RECORDS FOR THE EXERCISE.
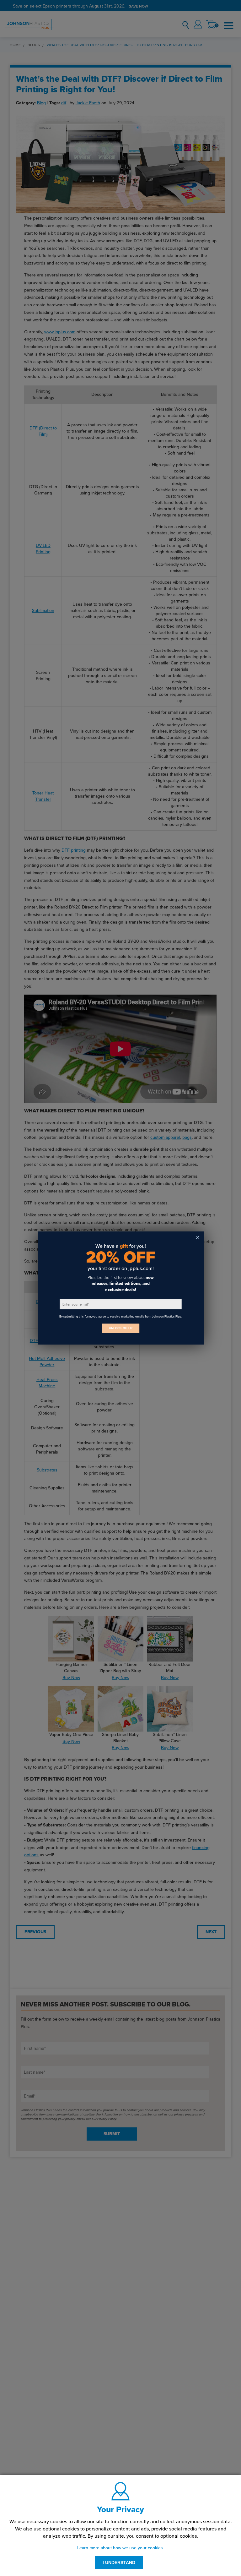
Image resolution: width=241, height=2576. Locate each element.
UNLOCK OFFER (120, 1328)
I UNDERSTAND (119, 2562)
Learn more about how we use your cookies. (120, 2548)
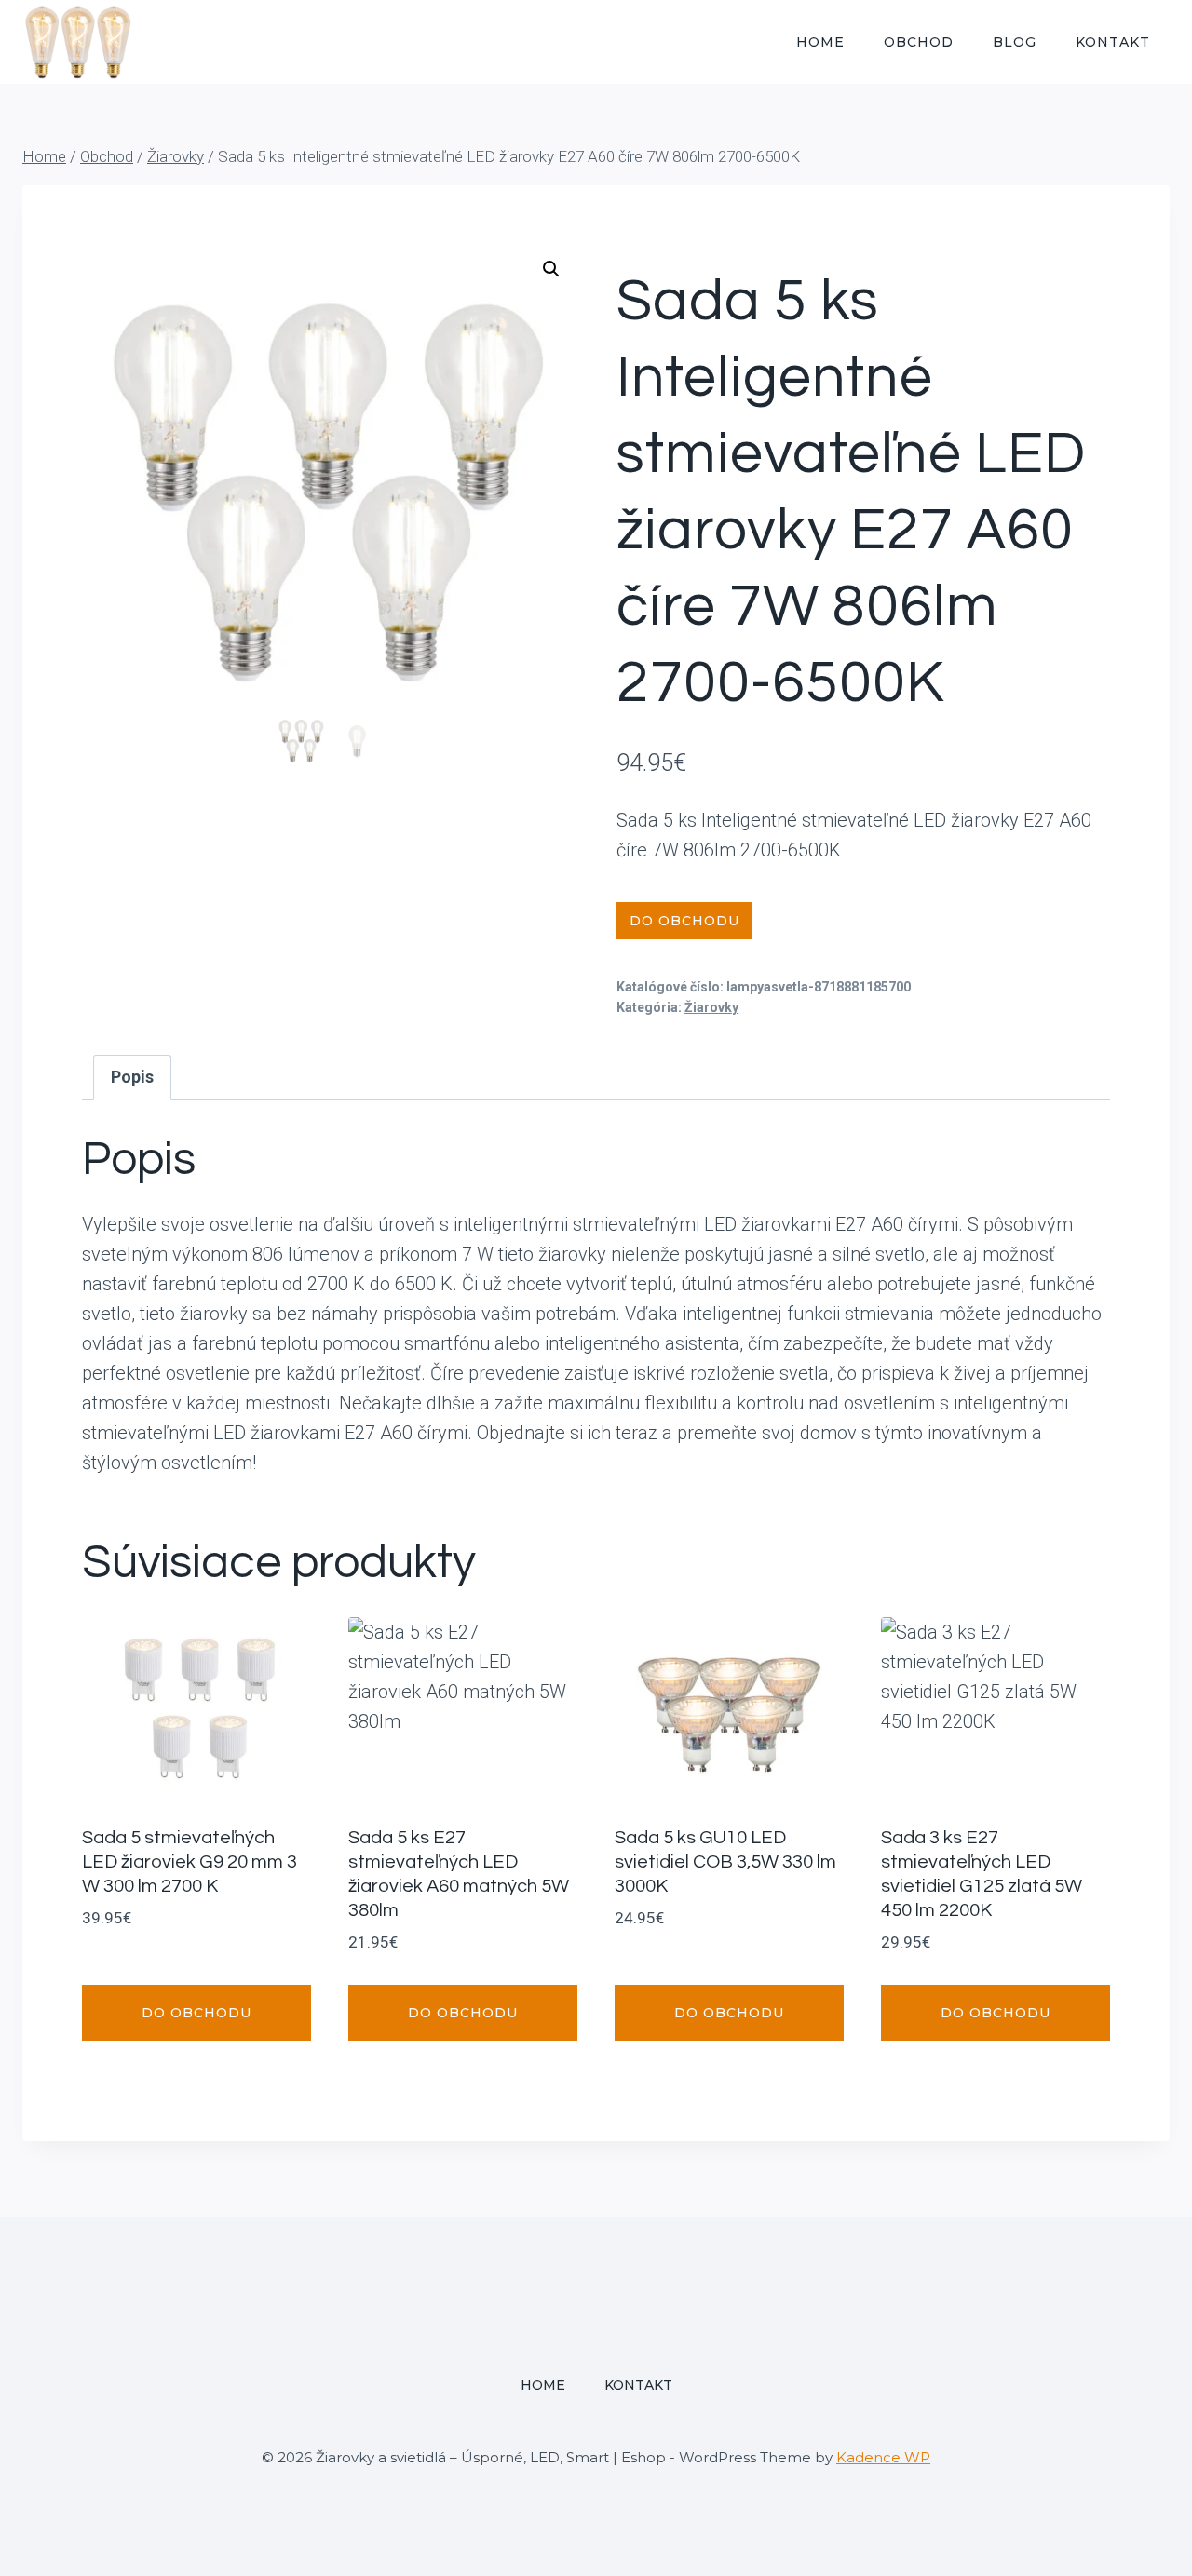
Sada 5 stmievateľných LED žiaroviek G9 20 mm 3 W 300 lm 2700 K (189, 1861)
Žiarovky (711, 1007)
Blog (1014, 42)
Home (820, 42)
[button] (551, 269)
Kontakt (1113, 42)
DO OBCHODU (684, 920)
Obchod (919, 42)
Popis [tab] (132, 1076)
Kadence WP (883, 2457)
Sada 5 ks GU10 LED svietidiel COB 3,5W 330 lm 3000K (725, 1861)
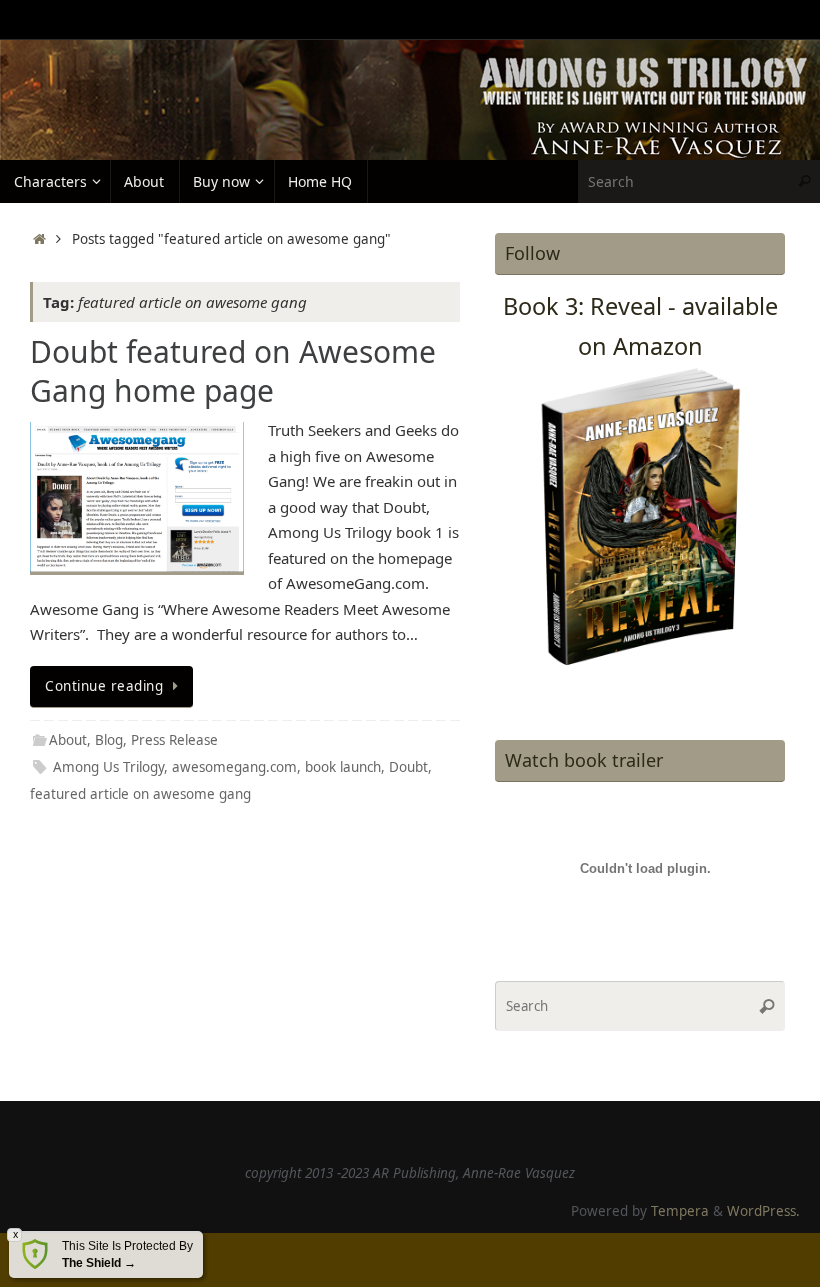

EXERCISE GOAL. Begin with the line that contains "Kadence WP (883, 2457)" and repeat every line through the end of the data, exactly and only those lines, leaving out the pictures.

WORKED SOLUTION.
Kadence WP (883, 2457)
Sada 5 ks GU10 LED svietidiel COB 3,5W 330 lm 3000K (725, 1861)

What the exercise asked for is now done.